> _DESCRIPTION OF THE TASK_
Starting at the line that holds "885x470 pixels." and stopping at the line that holds "Open more options for LIVE from West Hall", restate the records below word for word, with both of those lines included.

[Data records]
------------------------------------------------------------------------
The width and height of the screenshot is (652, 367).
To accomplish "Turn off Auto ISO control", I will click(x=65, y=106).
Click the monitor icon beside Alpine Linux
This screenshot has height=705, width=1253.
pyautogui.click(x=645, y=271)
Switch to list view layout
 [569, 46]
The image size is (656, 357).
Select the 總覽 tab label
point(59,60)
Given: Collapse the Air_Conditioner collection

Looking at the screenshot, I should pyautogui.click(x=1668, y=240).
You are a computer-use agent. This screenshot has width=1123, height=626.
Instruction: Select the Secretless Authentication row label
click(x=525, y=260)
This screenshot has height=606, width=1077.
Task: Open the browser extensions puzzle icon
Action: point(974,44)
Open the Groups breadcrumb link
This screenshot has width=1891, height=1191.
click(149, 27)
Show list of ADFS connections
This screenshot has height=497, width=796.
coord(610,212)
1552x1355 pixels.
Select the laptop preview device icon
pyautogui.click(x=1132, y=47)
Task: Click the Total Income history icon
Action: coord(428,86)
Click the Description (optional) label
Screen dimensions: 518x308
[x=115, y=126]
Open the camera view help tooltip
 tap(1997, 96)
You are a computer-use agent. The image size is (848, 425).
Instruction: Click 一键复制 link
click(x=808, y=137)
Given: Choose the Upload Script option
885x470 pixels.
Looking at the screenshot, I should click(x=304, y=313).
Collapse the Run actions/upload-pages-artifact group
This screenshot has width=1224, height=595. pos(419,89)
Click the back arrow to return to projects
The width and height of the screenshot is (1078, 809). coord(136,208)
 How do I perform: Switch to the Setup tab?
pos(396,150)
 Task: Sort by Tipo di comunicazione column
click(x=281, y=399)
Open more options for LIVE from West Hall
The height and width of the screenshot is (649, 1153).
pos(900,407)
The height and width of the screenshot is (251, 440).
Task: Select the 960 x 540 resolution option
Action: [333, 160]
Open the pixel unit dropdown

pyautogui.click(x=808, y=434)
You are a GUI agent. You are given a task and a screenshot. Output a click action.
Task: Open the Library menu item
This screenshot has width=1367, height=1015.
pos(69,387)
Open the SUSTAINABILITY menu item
------------------------------------------------------------------------
> _WRITTEN RESPONSE_
885x470 pixels.
Looking at the screenshot, I should click(x=304, y=313).
Collapse the Run actions/upload-pages-artifact group
This screenshot has width=1224, height=595. pos(419,89)
Click the back arrow to return to projects
The width and height of the screenshot is (1078, 809). coord(136,208)
 How do I perform: Switch to the Setup tab?
pos(396,150)
 Task: Sort by Tipo di comunicazione column
click(x=281, y=399)
Open more options for LIVE from West Hall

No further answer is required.